Ah, it’s midsummer. The days are long enough to afford us extra playtime, and the sun which bakes us during the day leaves just enough warmth to make the evenings pleasant. Is it any wonder most people dream of marrying in the summer?
Summer brides have it good. With the overwhelming bias towards strapless gowns, the warmth of the season makes it appropriate and easy to wear something with exposed shoulders. But (there always has to be a “but,” or I’d have nothing to write about) sometimes the evenings get cooler. Or how about brides who marry in less climactically ideal times of the year? Or need to cover those shoulders and decolletages for religious ceremonies?
Those ladies often find themselves in a pickle. You spend all that time hunting for the perfect gown, only to have to cover part of it up for a couple hours? What a waste! And it only gets more maddening when you realize how few options initially present themselves in the search for an attractive (yet appropriate) cover-up.
Let’s explore the options, from the easiest and most blah, to daring and new.
The Shrug or Cardigan
In theory, I like shrugs and cardigans. They are useful and classic. I wear them often to work. And maybe that’s why I don’t like seeing them on brides… nothing about being a bride says “work appropriate.” And pairing a formal gown with a shrug or cardi just doesn’t flow. It’s like pairing a tuxedo with a pair of kicks.
I know, I know… Duchess Kate did it.
And I didn’t like it. I don’t think it was appropriate for the brand-spanking-new wife of the heir to Britannia.
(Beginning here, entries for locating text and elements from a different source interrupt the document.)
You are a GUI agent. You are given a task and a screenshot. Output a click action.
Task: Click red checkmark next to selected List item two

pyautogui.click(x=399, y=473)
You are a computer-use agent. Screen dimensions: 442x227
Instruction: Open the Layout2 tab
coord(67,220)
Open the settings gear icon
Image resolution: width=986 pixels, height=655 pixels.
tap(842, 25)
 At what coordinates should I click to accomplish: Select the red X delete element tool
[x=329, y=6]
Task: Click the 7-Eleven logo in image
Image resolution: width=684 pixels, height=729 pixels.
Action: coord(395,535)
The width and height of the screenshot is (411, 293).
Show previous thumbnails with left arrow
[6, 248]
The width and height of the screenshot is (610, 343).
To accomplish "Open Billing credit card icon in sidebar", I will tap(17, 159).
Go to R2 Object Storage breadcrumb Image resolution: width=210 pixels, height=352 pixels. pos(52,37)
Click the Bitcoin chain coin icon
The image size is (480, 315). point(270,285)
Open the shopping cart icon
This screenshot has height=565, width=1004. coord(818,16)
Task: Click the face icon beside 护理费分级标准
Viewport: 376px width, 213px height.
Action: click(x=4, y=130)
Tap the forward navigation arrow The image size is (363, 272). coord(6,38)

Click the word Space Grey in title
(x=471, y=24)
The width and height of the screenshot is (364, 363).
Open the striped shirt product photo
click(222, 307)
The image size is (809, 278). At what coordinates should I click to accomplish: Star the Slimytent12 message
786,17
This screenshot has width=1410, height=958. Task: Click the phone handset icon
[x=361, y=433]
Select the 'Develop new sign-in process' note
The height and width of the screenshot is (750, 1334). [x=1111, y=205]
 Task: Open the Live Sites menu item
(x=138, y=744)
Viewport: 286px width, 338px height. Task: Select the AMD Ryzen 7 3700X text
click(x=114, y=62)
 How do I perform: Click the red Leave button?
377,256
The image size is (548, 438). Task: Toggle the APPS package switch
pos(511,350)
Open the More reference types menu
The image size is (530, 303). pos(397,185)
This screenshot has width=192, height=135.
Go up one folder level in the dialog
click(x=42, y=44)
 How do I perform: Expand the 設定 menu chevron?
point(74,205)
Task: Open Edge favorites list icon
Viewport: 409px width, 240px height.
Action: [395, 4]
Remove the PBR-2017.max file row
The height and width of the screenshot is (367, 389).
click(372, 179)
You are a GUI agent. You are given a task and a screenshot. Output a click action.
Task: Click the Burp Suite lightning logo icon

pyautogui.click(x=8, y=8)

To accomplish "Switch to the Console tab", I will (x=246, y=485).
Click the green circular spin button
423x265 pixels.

It’s all about matching the formality of the event and the gown. If your wedding is formal, or in the evening, and your gown/wedding outfit is formal or contains the formal fabrics of satin, silk, organza, or chiffon, you better make sure your accessories are on the same level.
That said… there are ways to style up the shrug and cardigan.
*A note on shrugs… try a couple on before you decide to buy. Depending on your frame, they can make wide shoulders look wider, or emphaize a pear-shaped figure by making small shoulders look smaller.
The Cape or Wrap
Faux fur always looks elegant, and adds great texture both in person and on film.
*creative tip: wear your wrap backwards for a little extra kick of drama. Your shoulders and chest will be covered, but it will dip a little in the back. This will show off the slope of your neck and back, and accent a beautifully cut bodice. Especially if your gown is low cut in the back or strapless.
Just behind the veil
To create a fuller, more gauzy effect, just purchase another veil or visit your local fabric store to pick up some tulle. Just be sure it matches.
You’re still covered, but it’s a much sexier way of doing it.